29 ноября 2013| Меньшикова Валентина Ивановна записала Алешина Татьяна

Дружно жили

Мой папа, Никуличев Иван Дмитриевич, 1908 года рождения, мама Мария Васильевна – 1909 года. По специальности отец – штукатур, а мама — колхозница. Оба были трудолюбивыми людьми. Жили в селе Орловка Воронежской области. В нашем селе  дома в четыре ряда, посередине протекала река. Молодые люди часто собирались, танцевали. Папа мой очень любил на балалайке играть, мама частушки пела. Вот на таком сходе они и познакомились в 1929 году и вскоре поженились. В августе 1930 года родилась я.

Иван Дмитриевич, Мария Васильевна и Валя Никуличевы, июнь 1941 года.

Иван Дмитриевич, Мария Васильевна и Валя Никуличевы, июнь 1941 года.

Когда я подросла, помню, папа говорил: «Как бы мне выехать туда, где требуется моя специальность». Нравилась ему штукатурная работа. В колхозе он не мог найти себе применение. Вот он выехал с мамой в Махачкалу. Папу с мамой поселили в бараке в общей комнате, где они матерчатой ширмой отгораживались от других. Потом мама за мной приезжала к дедушке и бабушке, мне было тогда пять лет. Она рассказывала о дагестанцах, их языке и культуре. Я переехала к родителям, папа учил меня плавать в Каспийском море. Потом заболела малярией, и родители перевезли меня обратно к дедушке с бабушкой, а вскоре и сами переехали.

> Что нужно сделать
Процитируйте из рассказа о семье Никуличевых всё, что идёт от слов «Когда я подросла, помню, папа» вплоть до слов «и сами переехали.».

> Исходный материал
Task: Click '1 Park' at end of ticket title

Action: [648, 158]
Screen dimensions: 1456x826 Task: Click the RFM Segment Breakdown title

> Решение задачи
Когда я подросла, помню, папа говорил: «Как бы мне выехать туда, где требуется моя специальность». Нравилась ему штукатурная работа. В колхозе он не мог найти себе применение. Вот он выехал с мамой в Махачкалу. Папу с мамой поселили в бараке в общей комнате, где они матерчатой ширмой отгораживались от других. Потом мама за мной приезжала к дедушке и бабушке, мне было тогда пять лет. Она рассказывала о дагестанцах, их языке и культуре. Я переехала к родителям, папа учил меня плавать в Каспийском море. Потом заболела малярией, и родители перевезли меня обратно к дедушке с бабушкой, а вскоре и сами переехали.